START Material supplied

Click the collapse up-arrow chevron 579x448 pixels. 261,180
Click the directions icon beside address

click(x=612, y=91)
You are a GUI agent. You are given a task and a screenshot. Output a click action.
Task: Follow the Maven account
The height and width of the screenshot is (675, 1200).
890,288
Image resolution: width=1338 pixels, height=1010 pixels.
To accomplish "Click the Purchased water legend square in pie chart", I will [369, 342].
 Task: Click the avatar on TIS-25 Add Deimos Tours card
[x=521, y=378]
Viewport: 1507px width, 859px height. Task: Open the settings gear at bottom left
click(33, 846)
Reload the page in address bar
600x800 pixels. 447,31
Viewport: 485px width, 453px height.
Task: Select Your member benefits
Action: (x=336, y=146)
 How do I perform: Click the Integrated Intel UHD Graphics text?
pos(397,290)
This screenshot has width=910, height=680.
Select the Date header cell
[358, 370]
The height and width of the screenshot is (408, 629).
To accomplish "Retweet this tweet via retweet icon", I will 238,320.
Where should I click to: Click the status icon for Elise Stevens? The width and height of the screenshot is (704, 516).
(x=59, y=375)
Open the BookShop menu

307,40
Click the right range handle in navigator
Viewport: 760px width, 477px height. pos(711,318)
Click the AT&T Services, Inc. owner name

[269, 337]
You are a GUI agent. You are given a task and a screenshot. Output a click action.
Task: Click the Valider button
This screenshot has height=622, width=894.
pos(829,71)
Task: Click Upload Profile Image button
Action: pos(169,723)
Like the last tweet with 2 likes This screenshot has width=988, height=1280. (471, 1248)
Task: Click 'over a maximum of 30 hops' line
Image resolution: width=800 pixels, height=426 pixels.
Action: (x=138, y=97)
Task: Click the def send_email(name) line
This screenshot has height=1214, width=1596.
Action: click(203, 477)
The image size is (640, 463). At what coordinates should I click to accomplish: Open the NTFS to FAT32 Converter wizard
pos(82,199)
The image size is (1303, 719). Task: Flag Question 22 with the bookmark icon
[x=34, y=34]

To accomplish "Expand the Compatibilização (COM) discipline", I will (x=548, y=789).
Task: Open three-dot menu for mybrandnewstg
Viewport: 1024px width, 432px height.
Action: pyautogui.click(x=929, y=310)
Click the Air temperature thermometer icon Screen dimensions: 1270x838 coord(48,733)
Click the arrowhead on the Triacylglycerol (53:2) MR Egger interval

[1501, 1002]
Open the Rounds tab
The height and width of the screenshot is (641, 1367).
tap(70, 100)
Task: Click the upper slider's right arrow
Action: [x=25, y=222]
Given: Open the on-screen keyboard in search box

END Material supplied

| Task details |
The records above are to be repeated in full, word for word.

| Reply |
Click the collapse up-arrow chevron 579x448 pixels. 261,180
Click the directions icon beside address

click(x=612, y=91)
You are a GUI agent. You are given a task and a screenshot. Output a click action.
Task: Follow the Maven account
The height and width of the screenshot is (675, 1200).
890,288
Image resolution: width=1338 pixels, height=1010 pixels.
To accomplish "Click the Purchased water legend square in pie chart", I will [369, 342].
 Task: Click the avatar on TIS-25 Add Deimos Tours card
[x=521, y=378]
Viewport: 1507px width, 859px height. Task: Open the settings gear at bottom left
click(33, 846)
Reload the page in address bar
600x800 pixels. 447,31
Viewport: 485px width, 453px height.
Task: Select Your member benefits
Action: (x=336, y=146)
 How do I perform: Click the Integrated Intel UHD Graphics text?
pos(397,290)
This screenshot has width=910, height=680.
Select the Date header cell
[358, 370]
The height and width of the screenshot is (408, 629).
To accomplish "Retweet this tweet via retweet icon", I will 238,320.
Where should I click to: Click the status icon for Elise Stevens? The width and height of the screenshot is (704, 516).
(x=59, y=375)
Open the BookShop menu

307,40
Click the right range handle in navigator
Viewport: 760px width, 477px height. pos(711,318)
Click the AT&T Services, Inc. owner name

[269, 337]
You are a GUI agent. You are given a task and a screenshot. Output a click action.
Task: Click the Valider button
This screenshot has height=622, width=894.
pos(829,71)
Task: Click Upload Profile Image button
Action: pos(169,723)
Like the last tweet with 2 likes This screenshot has width=988, height=1280. (471, 1248)
Task: Click 'over a maximum of 30 hops' line
Image resolution: width=800 pixels, height=426 pixels.
Action: (x=138, y=97)
Task: Click the def send_email(name) line
This screenshot has height=1214, width=1596.
Action: click(203, 477)
The image size is (640, 463). At what coordinates should I click to accomplish: Open the NTFS to FAT32 Converter wizard
pos(82,199)
The image size is (1303, 719). Task: Flag Question 22 with the bookmark icon
[x=34, y=34]

To accomplish "Expand the Compatibilização (COM) discipline", I will (x=548, y=789).
Task: Open three-dot menu for mybrandnewstg
Viewport: 1024px width, 432px height.
Action: pyautogui.click(x=929, y=310)
Click the Air temperature thermometer icon Screen dimensions: 1270x838 coord(48,733)
Click the arrowhead on the Triacylglycerol (53:2) MR Egger interval

[1501, 1002]
Open the Rounds tab
The height and width of the screenshot is (641, 1367).
tap(70, 100)
Task: Click the upper slider's right arrow
Action: [x=25, y=222]
Given: Open the on-screen keyboard in search box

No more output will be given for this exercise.